Die Geschichtensammlerin

Angela Klein fragt gerne: Wo ihre Deutschkursteilnehmer herkommen, wie es in deren Heimat gewesen ist und wie sich das Ankommen angefühlt hat. Mit einigen der Antworten hat sie nun ein Buch herausgegeben. »Ausgewundert« lautet der Titel. Zu lesen sind dort Geschichten übers Ankommen und die damit verbundene Verwunderung über die großen und über die kleinen Dinge.
Lehrbuchaufgaben sind meist recht systematisch. Grammatikübungen, Lückentexte, Hörverstehen. Manchmal jedoch gibt es kleine Schreibaufgaben: »Schreiben Sie einen Text über Ihre Heimatstadt, über Ihren Alltag, Hobbys « Bei solchen Aufgaben ist es Angela Klein in ihren Deutschkursen für zugewanderte Erwachsene immer wieder aufgefallen: »Es kamen oft kreative Texte heraus.« In Sprachkursen jeder Niveau-Stufe sei es immer wieder beeindruckend zu sehen, »was kleine und kleinste kreative Schreibanlässe in den Lernenden bewirken und hervorbringen: theatralische Fähigkeiten, poetische Ansätze, Erinnerungsschübe, ungeahnte Ausdrucksmöglichkeiten, Tränen, Lachen und und und.«
Mit der Zeit kam die Deutschkursleiterin auf eine Idee: »Die Geschichten, die ich höre, dürfen nicht im Kosmos verschwinden. Sie sind zu gut - auf ganz unterschiedliche Art.« Manche tragisch, andere »brüllend komisch«.

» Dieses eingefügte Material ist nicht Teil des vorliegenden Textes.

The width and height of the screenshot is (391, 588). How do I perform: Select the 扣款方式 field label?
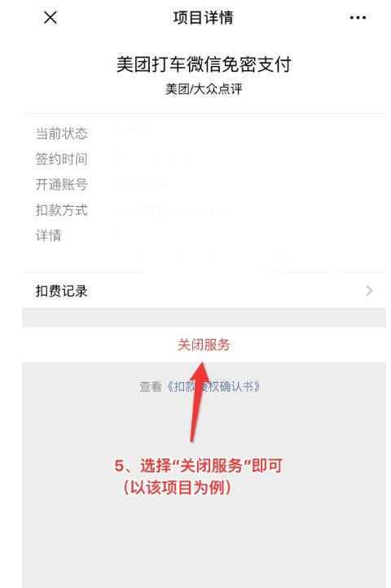coord(62,210)
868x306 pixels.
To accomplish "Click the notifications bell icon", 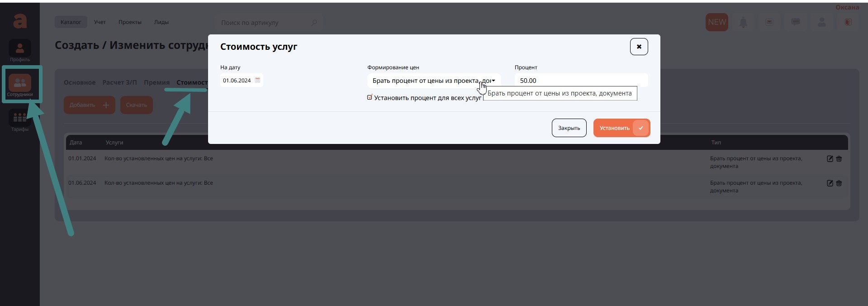I will coord(743,22).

Angela Klein lebte und unterrichtete damals in der Wetterau und fragte in ihren Deutschkursen an der VHS, wer Lust hätte, sich im Schreiben eines längeren Textes zu versuchen. Das Thema: die Zeit vor der Ankunft in Deutschland. Sieben Frauen (»Es ist Zufall, dass es nur Frauen sind«) sagten ja, schrieben Texte, die 2014 als Buch »Übergestern« beim Engelsdorfer Verlag (Leipzig) erschienen sind.

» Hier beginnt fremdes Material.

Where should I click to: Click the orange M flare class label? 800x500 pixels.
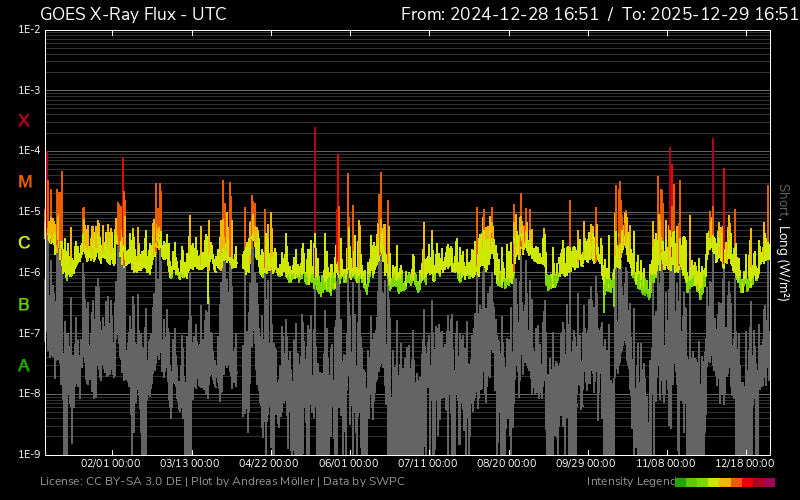pyautogui.click(x=24, y=182)
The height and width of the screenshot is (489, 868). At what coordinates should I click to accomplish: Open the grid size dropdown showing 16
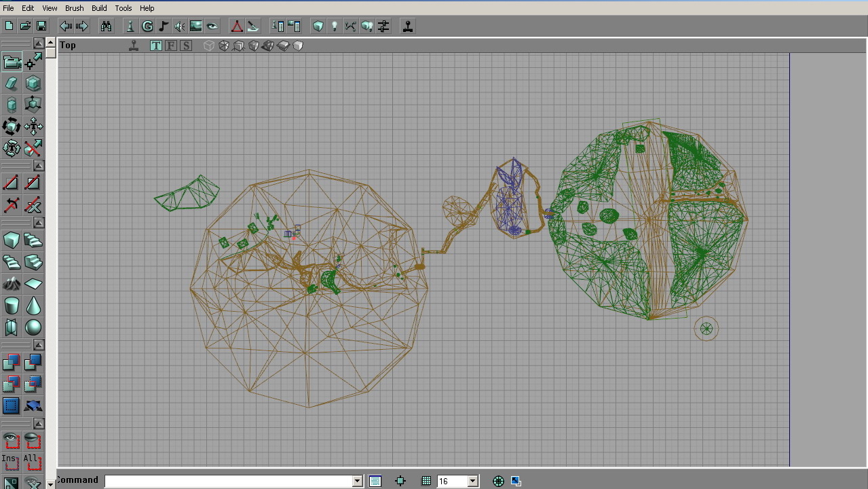click(473, 481)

Nun ist quasi die Fortsetzung erschienen - auch wieder von Angela Klein initiiert und organisiert. Eine Fortsetzung, weil es diesmal um die ersten Tage und Wochen in Deutschland geht. Und übers Wundern - zum Beispiel darüber, wieso in Deutschland die Grashalme zwischen den Pflastersteinen herausgezupft werden. Das Buch heißt »Ausgewundert«. Angela Klein, die inzwischen im Kreis Heilbronn lebt und dort Deutsch unterrichtet, hat es im Selbstverlag herausgegeben. Sechs Frauen aus fünf Ländern erzählen darin über ihre erste Zeit in Deutschland - drei von ihnen haben bereits für »Übergestern« geschrieben.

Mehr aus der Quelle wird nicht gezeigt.